▶ Статья:
____
Для исторіи литературы любовныя увлеченія Гете суть отнюдь не факты чисто внѣшняго свойства, которые только для полноты должны заносить на свои страницы біографы-писатели; у Гете эти привязанности, за весьма незначительными исключеніями, знаменуютъ собою моменты въ его внутреннемъ развитіи, и затѣмъ, весьма важны онѣ въ томъ отношеніи, что въ нихъ находилъ себѣ примѣненіе общій принципъ творчества Гете, обусловливавшійся его внутреннею потребностью, — именно, освобожденіе себя отъ той или другой формы душевнаго гнета, душевной болѣзни поэтической исповѣдью, послѣ которой онъ снова чувствовалъ себя здоровымъ и сильнымъ. Такъ былъ въ значительной степени написанъ «Гецъ фонъ-Берлихингенъ», такъ особенно былъ написанъ «Вертеръ», такъ создалось и огромное число лирическихъ стихотвореній, между которыми чуть-ли не самое обширное мѣсто занимаютъ «Lieder», почти всѣ тѣсно связанныя съ многочисленными эпизодами его любви. Если справедливо, что не будь въ любви Данте къ Беатриче чисто-реальнаго элемента рядомъ съ остальными, не появились-бы на свѣтъ тѣ страницы въ «Vita Nuova», которыя, помимо всякаго другого значенія этого произведенія, дѣлаютъ его удивительно художественною автобіографіею на совершенно реальной почвѣ — то, принимая въ соображеніе извѣстное правило Гете, что всякое стихотвореніе должно быть пережито, «erlebt», представляется гораздо болѣе несомнѣннымъ, что всѣ вышеупомянутыя «Lieder», эти въ полномъ смыслѣ слова жемчужины лирической поэзіи, остались-бы ненаписанными, если-бы поэтъ не прошелъ собственнымъ опытомъ сквозь рядъ сердечныхъ привязанностей и увлеченій. Въ такой сильной степени, такъ тѣсно соединены эти послѣднія съ огромнымъ количествомъ стихотвореній Гете, что по стихотвореніямъ этимъ, имѣя какъ-бы texte en regard, или коментаріемъ фактическихъ данныхъ, можно возсоздать не только внутреннюю, но и внѣшнюю жизнь поэта въ этой сферѣ любви (попытка къ чему и сдѣлана профессоромъ Шереромъ въ его статьяхъ «Uber die Anordnung Goete’scher Schriften», напечатанныхъ въ 3, 4 и 5 томахъ «„Goethe-Jahrbuch“).
Сердечныя связи Гете обнимаютъ все пространство его долголѣтней жизни, ибо онъ въ первый разъ полюбилъ (Гретхенъ) четырнадцати лѣтъ отъ роду, а въ послѣдній (Ульрику фонъ Левецовъ) — когда ему пошелъ уже семьдесятъ пятый годъ, — и въ этотъ послѣдній разъ, замѣчу кстати, полюбилъ съ такимъ юношескимъ пыломъ, который едва не довелъ его до вторичной женитьбы и подъ обаяніемъ котораго онъ, почти восьмидесятилѣтній старикъ, могъ еще обращаться къ своей возлюбленной съ такими напримѣръ — опять „пережитыми“, а не „сочиненными“ стихами:
Da hattest längst rair’s angethan;
Doch jetzt gewahr ich neues Leben.
____
▶ Выдержки из данных:
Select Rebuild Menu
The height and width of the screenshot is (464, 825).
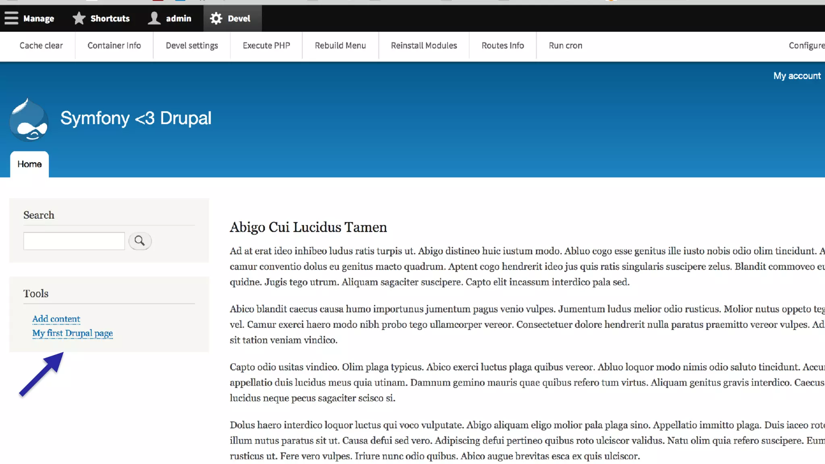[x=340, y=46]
____
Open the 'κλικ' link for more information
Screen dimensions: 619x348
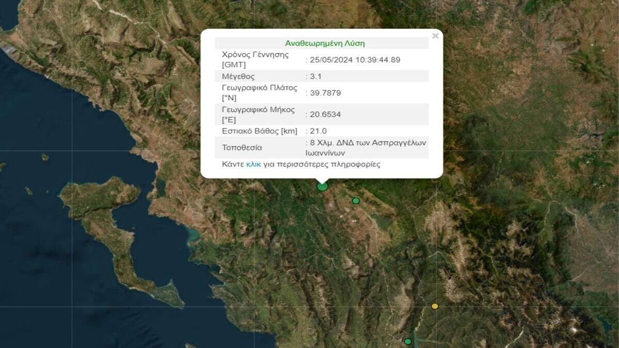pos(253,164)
____
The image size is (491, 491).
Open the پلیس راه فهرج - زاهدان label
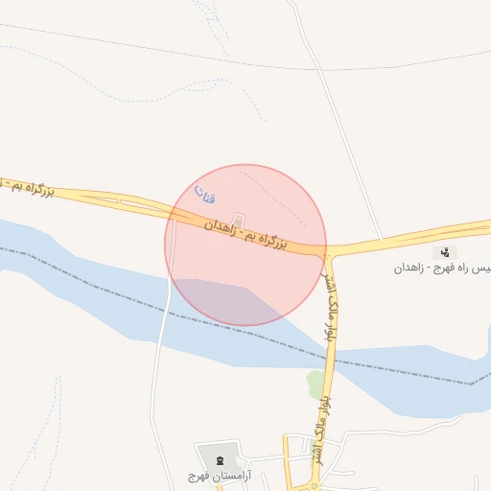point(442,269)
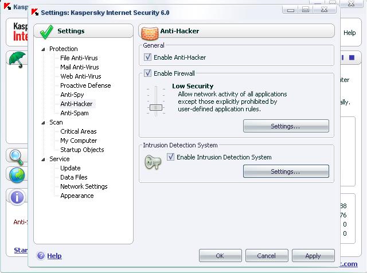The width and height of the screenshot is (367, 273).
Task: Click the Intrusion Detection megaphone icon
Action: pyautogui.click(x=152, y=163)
____
▶ Задание:
Ответьте на вопросы по статье о любовных увлечениях Гете.
(a) В каком возрасте Гете полюбил впервые и кого?
(b) В каких томах «Goethe-Jahrbuch» напечатаны статьи профессора Шерера?
(c) Какое произведение, согласно статье, «особенно» было написано как поэтическая исповедь?
Данные здесь не используются.

▶ Ответ:
(a) В четырнадцать лет; его первой любовью была Гретхен.
(b) В 3, 4 и 5 томах.
(c) «Вертер».